Accelerating the Inevitable: A Checklist for Installing Charging Stations

Charlie Forcey | November 2017 | cforcey@me.com

Step 1: Identify Station Use Cases

Each institution has a potentially unique mixture of EV charging customers or users.  Consider the following groups and estimate the relative importance of each to your town’s EV strategy.

  • Workplace charging which will typically but not exclusively occur during the work day for town and or local business employees.
  • Visitor charging where spectators, community sports audiences, facility users, and other visitors and service providers seek out and use chargers at a wide variety of times during the day with crunch times around school start up and major events.
  • Fleet vehicles from compact security and service vehicles to larger vans and student transportation vehicles.

There are also several important varieties of vehicle/battery technologies that present different needs and opportunities:

  • Longer range/higher capacity all electric vehicles (BEV) (Tesla, Bolt, i3 BEV, Leaf) that require more power over 2-8 hour blocks and have no other source of fuel.
  • Low range gas/electric plug in hybrids (Volt, Prius Prime, various SUVs, Plymouth minivan) and electrified low speed campus utility vehicles will all benefit from designated 110 outlets to lower the demand and crowding around the Level 2 stations.
  • Electric bicycle, moped, and motorcycle charging typically handled by 110 outlets.

Step 2: Map Pilot, Medium-Term, and Longer-Term EV Stations

With your most important station use cases in mind, consider all the potential parking locations available to your organization.  Depending on the layout of your parking resources, one of several EV charging location strategies might be the best fit:

  • Central parking structure with Level 1-3 chargers in a highly accessible and visible bank like the massed stations around terminal entrances in Logan Airport’s Central Parking.
  • Distributed parking stations integrated with street parking, residential apartments, and short term visitor parking and high-profile facilities that attract a disproportionate number of visitors.
  • Dedicated secure service stations located for dedicated use by service, busing, and security personnel adjacent to their existing facilities.

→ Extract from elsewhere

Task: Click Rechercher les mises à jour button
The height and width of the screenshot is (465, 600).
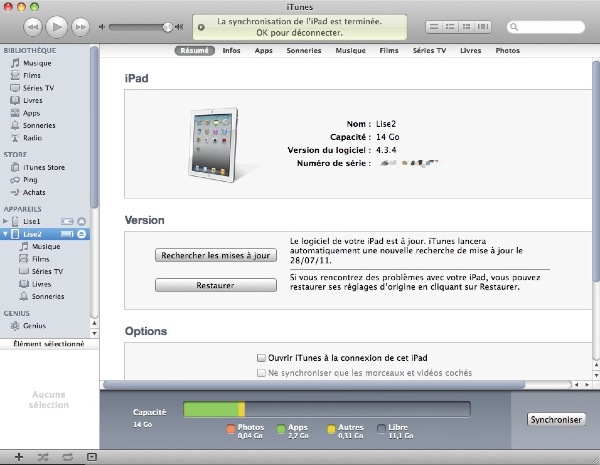Action: click(x=215, y=255)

Be alert to special opportunities in your facilities planning process for low cost expansion of your charging infrastructure such as:

  • Renovation/street work opportunities when pavement, electrical service panels, and curbing might present significant cost savings to the EV installation budget.
  • New construction presents cost savings for planning if not implementing the extra circuit space and conduit required for a charging setup at nearby parking places.

Lastly considered a phased approach that envisions a complete campus strategy suitable for projected needs for 10 years, but builds out the electrical capacity and facilities over time according to utilization and feedback.  In a phased plan, limited Level 2 and a half dozen Level 1 chargers might be deployed in a central parking location, followed by one or more high speed Level 3 charger in a prominent short term parking location, and then over time by additional charging stations and levels as the institution learns about its potential responsibilities as a workplace and cultural destination in an all electric transportation system.

Step 3: Fund Initial Capital Expense and Ongoing Operations

Stations have an initial upfront capital cost and ongoing electrical, maintenance, and sometimes network and software fees.  Partnerships with Tesla, BMW, Volkswagen, and other vendors interested in donating equipment at a premier destination like Exeter is also a reasonable avenue to pursue.  Depending on the location and audience, your team will have to decided whether to install inexpensive low maintenance units with minimal network or servicing costs and more expensive fully configurable units with flexible pricing, reservations, and state of the art reporting.  Consider some of the following pricing scenarios:

  • Free and open access provides electricity and parking on a first come first serve basis or as enforced by current parking rules to electric vehicles, incentivising emissions free travel by employees and visitors perhaps as part of a greenhouse gas emissions program with charging units that allow you to report out the kWh used and calculate the environmental benefit that might otherwise cost money to achieve by another method.
  • Fee structures from time, usage, and a combination of both to cover electrical costs, recoup capital investment in the equipment, and -- perhaps most importantly -- incentivize sharing of the limited charging resource will fees that start or rise after charging is complete.
  • Employee RFID or private system that allows an RFID or other code to enable staff and employees to charge vehicles and maintain accounting for each vehicle.